[What is needed]
All of the records must be set down again word for word.
▬▬▬▬▬▬
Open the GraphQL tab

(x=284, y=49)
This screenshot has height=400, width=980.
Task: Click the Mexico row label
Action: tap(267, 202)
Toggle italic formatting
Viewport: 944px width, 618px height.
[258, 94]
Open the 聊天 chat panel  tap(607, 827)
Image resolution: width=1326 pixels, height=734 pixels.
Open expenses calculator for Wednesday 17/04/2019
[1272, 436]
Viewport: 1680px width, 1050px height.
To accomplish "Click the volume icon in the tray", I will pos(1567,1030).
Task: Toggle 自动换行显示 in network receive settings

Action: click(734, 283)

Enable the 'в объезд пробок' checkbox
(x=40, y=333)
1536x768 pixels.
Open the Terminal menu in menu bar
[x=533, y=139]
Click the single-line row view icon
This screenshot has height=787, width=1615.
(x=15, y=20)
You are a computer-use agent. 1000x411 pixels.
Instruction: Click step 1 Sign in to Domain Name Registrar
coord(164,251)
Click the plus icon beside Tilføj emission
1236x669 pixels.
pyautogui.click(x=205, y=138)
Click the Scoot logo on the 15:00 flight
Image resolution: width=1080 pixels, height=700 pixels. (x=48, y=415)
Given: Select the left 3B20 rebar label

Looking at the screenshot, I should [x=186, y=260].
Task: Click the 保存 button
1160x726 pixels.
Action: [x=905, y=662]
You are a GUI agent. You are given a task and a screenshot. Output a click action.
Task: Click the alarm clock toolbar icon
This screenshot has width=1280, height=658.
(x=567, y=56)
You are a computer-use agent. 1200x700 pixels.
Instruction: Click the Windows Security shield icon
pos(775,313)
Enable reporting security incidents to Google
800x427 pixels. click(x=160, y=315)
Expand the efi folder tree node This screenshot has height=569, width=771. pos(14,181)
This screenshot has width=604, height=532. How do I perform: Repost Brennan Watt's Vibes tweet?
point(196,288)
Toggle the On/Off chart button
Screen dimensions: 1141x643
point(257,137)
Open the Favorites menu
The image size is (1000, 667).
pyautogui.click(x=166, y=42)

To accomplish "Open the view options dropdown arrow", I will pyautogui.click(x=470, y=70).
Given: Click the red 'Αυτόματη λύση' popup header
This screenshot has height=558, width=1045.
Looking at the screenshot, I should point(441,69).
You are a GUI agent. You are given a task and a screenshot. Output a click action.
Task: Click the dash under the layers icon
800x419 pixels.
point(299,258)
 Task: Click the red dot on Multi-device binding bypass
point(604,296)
▬▬▬▬▬▬
[Output]
Open the GraphQL tab

(x=284, y=49)
This screenshot has height=400, width=980.
Task: Click the Mexico row label
Action: tap(267, 202)
Toggle italic formatting
Viewport: 944px width, 618px height.
[258, 94]
Open the 聊天 chat panel  tap(607, 827)
Image resolution: width=1326 pixels, height=734 pixels.
Open expenses calculator for Wednesday 17/04/2019
[1272, 436]
Viewport: 1680px width, 1050px height.
To accomplish "Click the volume icon in the tray", I will pos(1567,1030).
Task: Toggle 自动换行显示 in network receive settings

Action: click(734, 283)

Enable the 'в объезд пробок' checkbox
(x=40, y=333)
1536x768 pixels.
Open the Terminal menu in menu bar
[x=533, y=139]
Click the single-line row view icon
This screenshot has height=787, width=1615.
(x=15, y=20)
You are a computer-use agent. 1000x411 pixels.
Instruction: Click step 1 Sign in to Domain Name Registrar
coord(164,251)
Click the plus icon beside Tilføj emission
1236x669 pixels.
pyautogui.click(x=205, y=138)
Click the Scoot logo on the 15:00 flight
Image resolution: width=1080 pixels, height=700 pixels. (x=48, y=415)
Given: Select the left 3B20 rebar label

Looking at the screenshot, I should [x=186, y=260].
Task: Click the 保存 button
1160x726 pixels.
Action: [x=905, y=662]
You are a GUI agent. You are given a task and a screenshot. Output a click action.
Task: Click the alarm clock toolbar icon
This screenshot has width=1280, height=658.
(x=567, y=56)
You are a computer-use agent. 1200x700 pixels.
Instruction: Click the Windows Security shield icon
pos(775,313)
Enable reporting security incidents to Google
800x427 pixels. click(x=160, y=315)
Expand the efi folder tree node This screenshot has height=569, width=771. pos(14,181)
This screenshot has width=604, height=532. How do I perform: Repost Brennan Watt's Vibes tweet?
point(196,288)
Toggle the On/Off chart button
Screen dimensions: 1141x643
point(257,137)
Open the Favorites menu
The image size is (1000, 667).
pyautogui.click(x=166, y=42)

To accomplish "Open the view options dropdown arrow", I will pyautogui.click(x=470, y=70).
Given: Click the red 'Αυτόματη λύση' popup header
This screenshot has height=558, width=1045.
Looking at the screenshot, I should point(441,69).
You are a GUI agent. You are given a task and a screenshot. Output a click action.
Task: Click the dash under the layers icon
800x419 pixels.
point(299,258)
 Task: Click the red dot on Multi-device binding bypass
point(604,296)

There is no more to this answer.